Can temperature-dependent changes in myocardial contractility explain why fish only increase heart rate when exposed to acute warming?

Fish increase heart rate (f(H)), not stroke volume (V(S)), when acutely warmed as a way to increase cardiac output (Q). To assess whether aspects of myocardial function may have some basis in determining temperature-dependent cardiac performance, we measured work and power (shortening, lengthening and net) in isolated segments of steelhead trout (Oncorhynchus mykiss) ventricular muscle at the fish's acclimation temperature (14°C), and at 22°C, when subjected to increased rates of contraction (30–105 min(−1), emulating increased f(H)) and strain amplitude (8–14%, mimicking increased V(S)). At 22°C, shortening power (indicative of Q) increased in proportion to f(H), and the work required to re-lengthen (stretch) the myocardium (fill the heart) was largely independent of f(H). In contrast, the increase in shortening power was less than proportional when strain was augmented, and lengthening work approximately doubled when strain was increased.

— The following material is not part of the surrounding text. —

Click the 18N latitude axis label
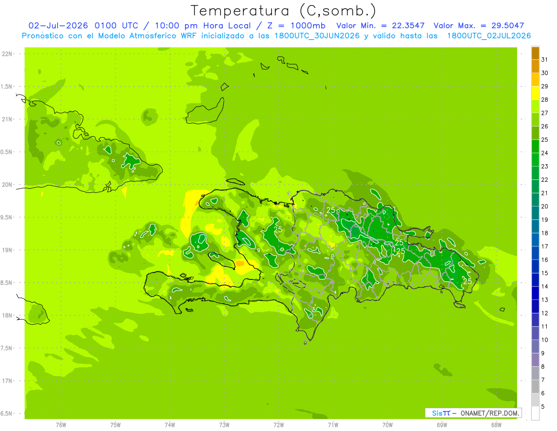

Thus, the derived relationships between f(H), strain and myocardial shortening power and lengthening work, suggest that increasing f(H) would be preferable as a mechanism to increase Q at high temperatures, or in fact may be an unavoidable response given constraints on muscle mechanics as temperatures rise. Interestingly, at 14°C, lengthening work increased substantially at higher f(H), and the duration of lengthening (i.e. diastole) became severely constrained when f(H) was increased. These data suggest that myocardial contraction/twitch kinetics greatly constrain maximal f(H) at cool temperatures, and may underlie observations that fish elevate V(S) to an equal or greater extent than f(H) to meet demands for increased Q at lower temperatures.